**Instructions to follow:**
A faithful copy is needed of the lines below from the one with "1037x674 pixels." up to and including the one with "Image resolution: width=1000"; set it down with no pictures and no other lines.

Segment Open

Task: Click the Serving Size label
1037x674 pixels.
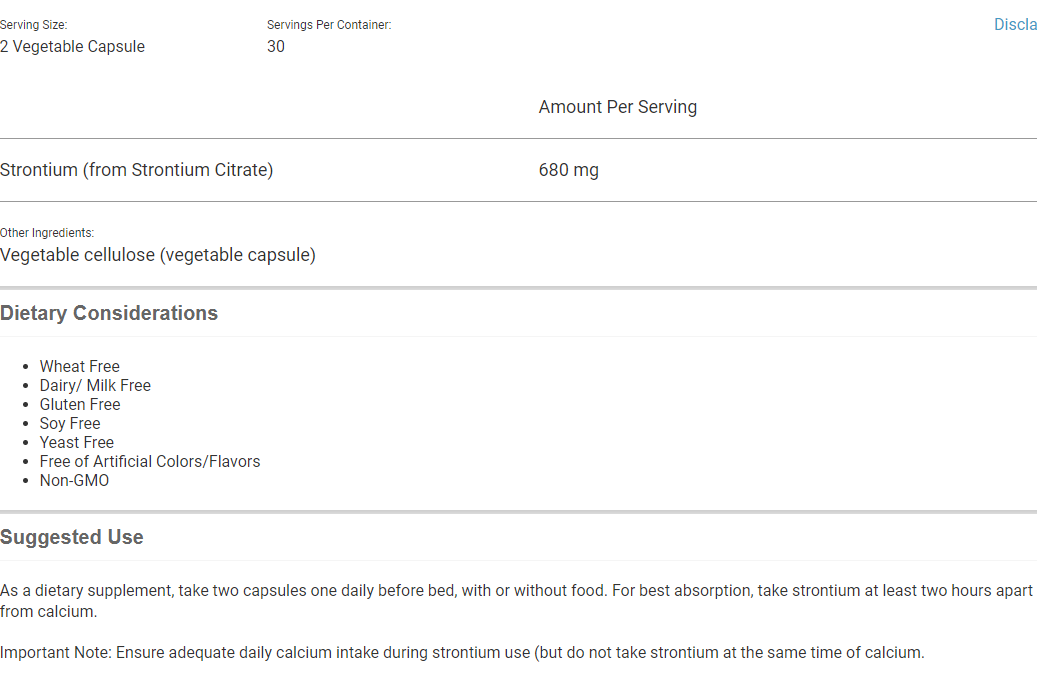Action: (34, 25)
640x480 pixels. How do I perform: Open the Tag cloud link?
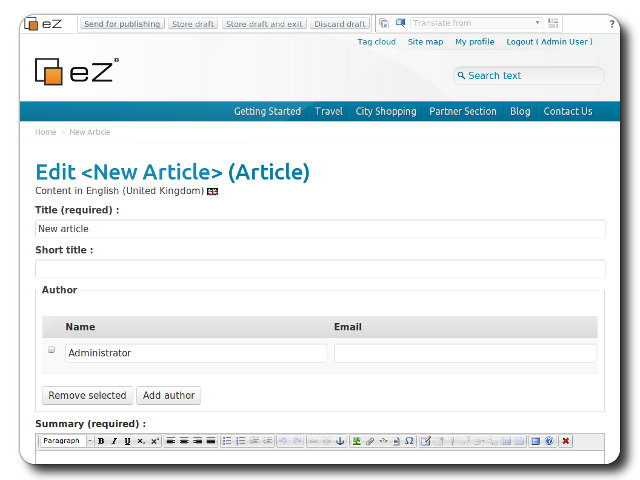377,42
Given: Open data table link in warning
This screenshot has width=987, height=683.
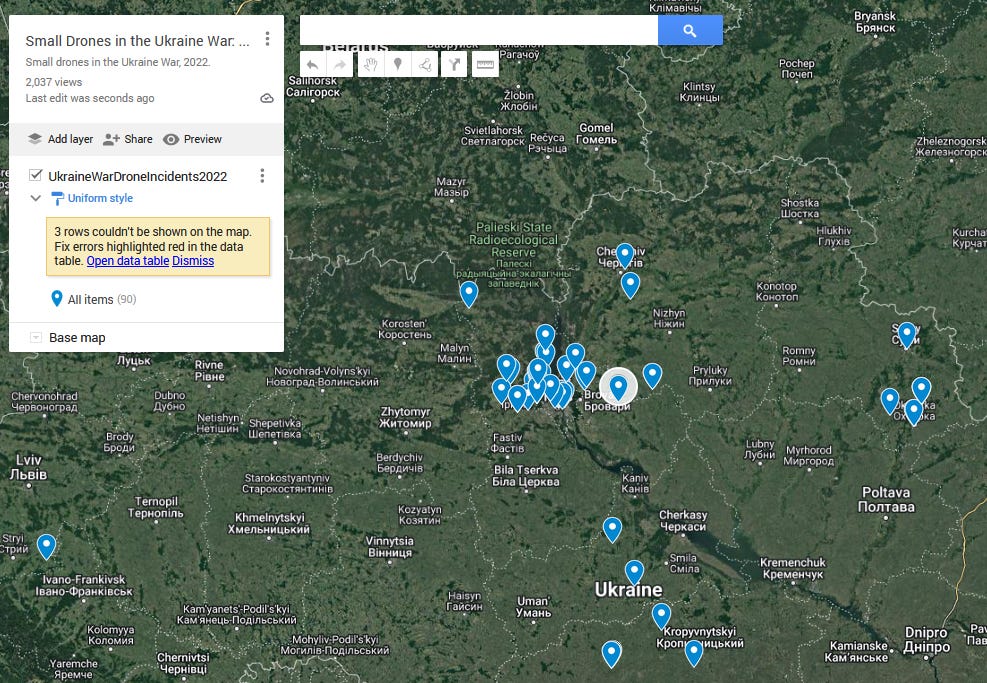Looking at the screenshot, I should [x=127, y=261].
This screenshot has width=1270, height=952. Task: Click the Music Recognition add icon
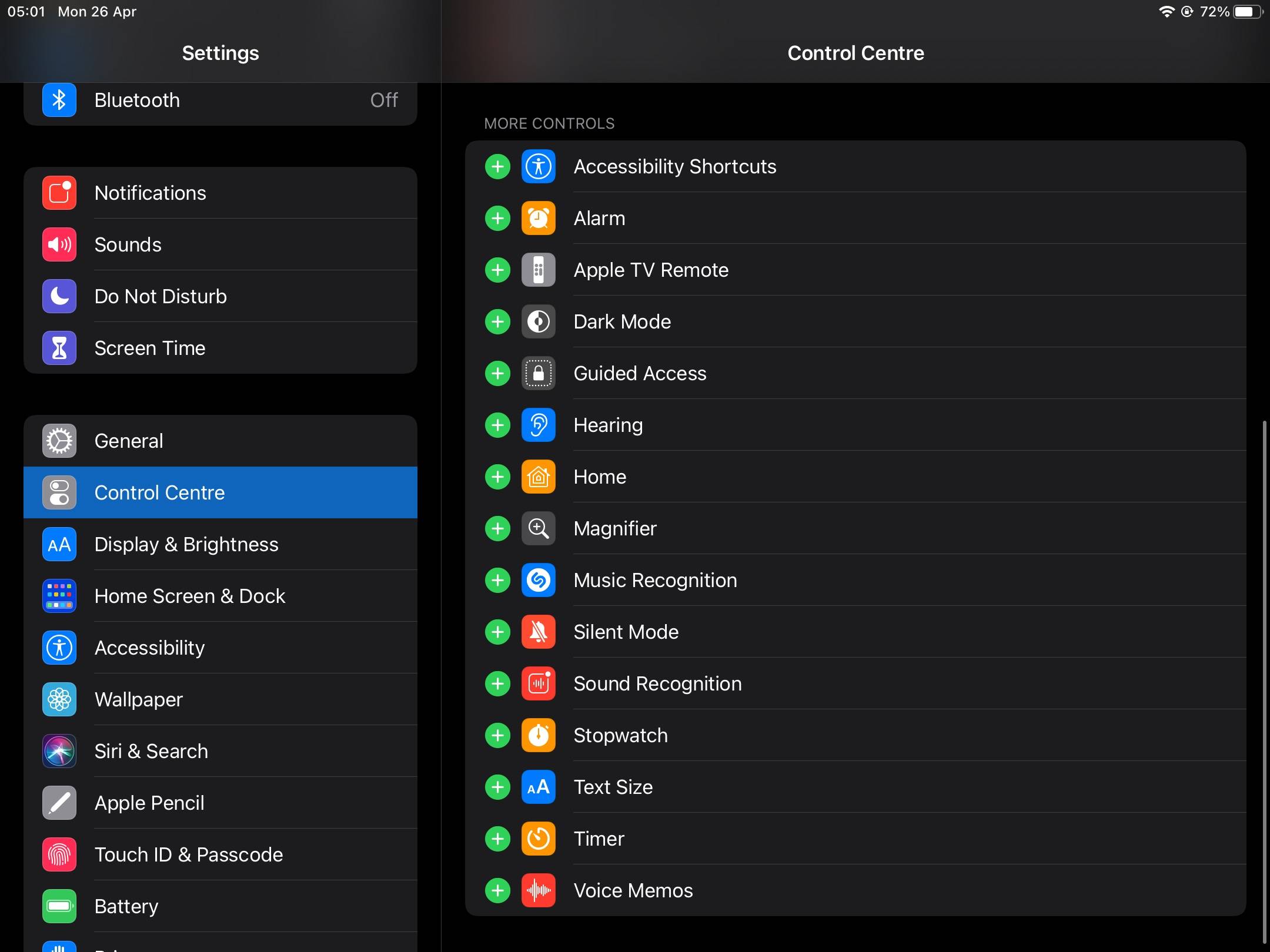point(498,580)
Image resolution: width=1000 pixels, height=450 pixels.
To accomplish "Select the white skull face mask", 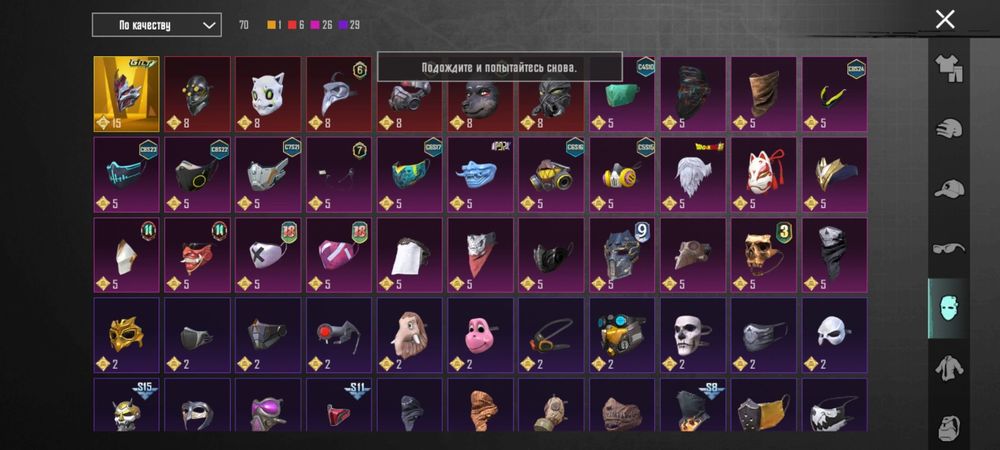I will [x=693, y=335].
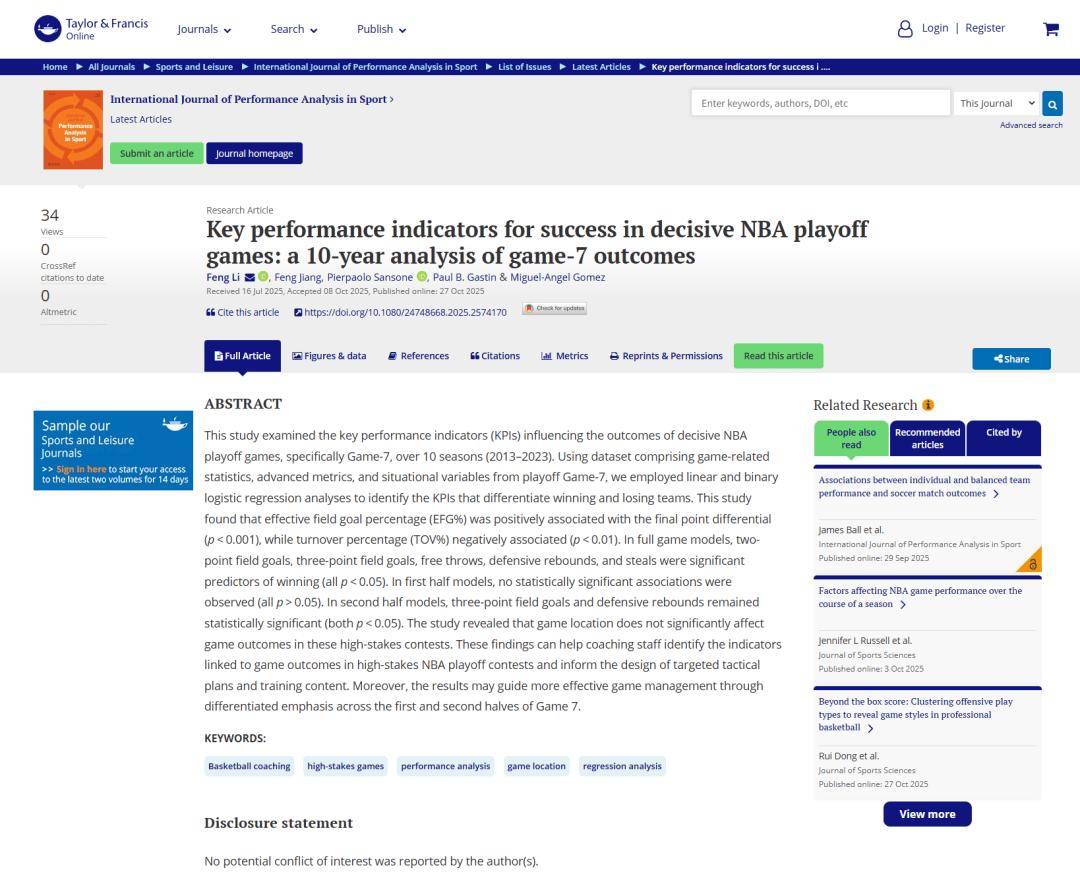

Segment Closed

**Solution below:**
1037x674 pixels.
Action: (34, 25)
640x480 pixels. How do I perform: Open the Tag cloud link?
377,42
Given: Open data table link in warning
This screenshot has width=987, height=683.
Looking at the screenshot, I should [x=127, y=261].
This screenshot has width=1270, height=952. Task: Click the Music Recognition add icon
point(498,580)
Image resolution: width=1000 pixels, height=450 pixels.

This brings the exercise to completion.